STEP ONE: Look cute after convincing the World Market staff that a table and four chairs CAN fit in a Civic hatchback, then concede that maybe the table does need to come out of the box. (Warning: Be sure to rock great hair while doing so.)
STEP TWO: Enjoy three minutes of PDX sun while waiting for delivery of chairs from the warehouse.
STEP THREE: Work on selling the rest of the world that the Civic really can hold everything you want it to. That’s positive thinking for you…
STEP FOUR: Stuff, stuff, stuff.
STEP FIVE: Don’t hesitate to injure friends in the process.
STEP SIX: Indulge said injured friends in their greatest weaknesses. (That wrist doesn’t look so sore now, does it?)
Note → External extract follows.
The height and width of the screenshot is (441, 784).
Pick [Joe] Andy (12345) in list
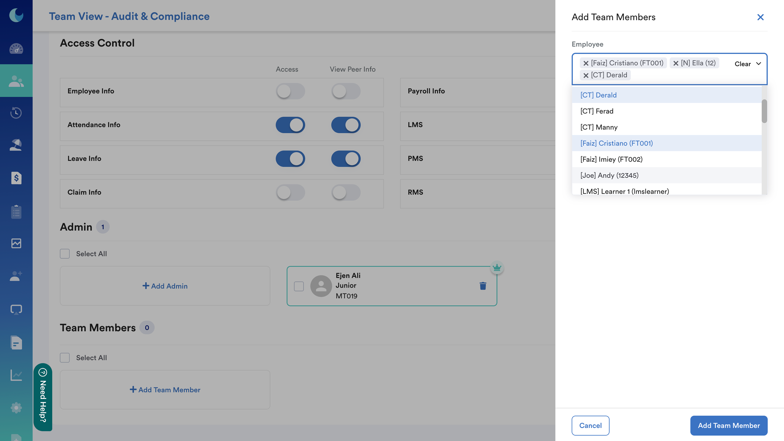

STEP SEVEN: Get everything inside the house.
STEP EIGHT: Read the instructions, kids. (She’s totally faking that. It’s actually an E!News update on Britney’s whereabouts. And Amy’s catching a little nap, anyway.)
STEP NINE: Laugh while you look like you know what you’re doing.
SHE LIKES TO SCREW: No step here. But it’s no wonder that they say she likes to… screw.
FINISHED PRODUCT
ENJOYING THE FRUITS OF OUR LABOUR: Drinks to celebrate came later and often.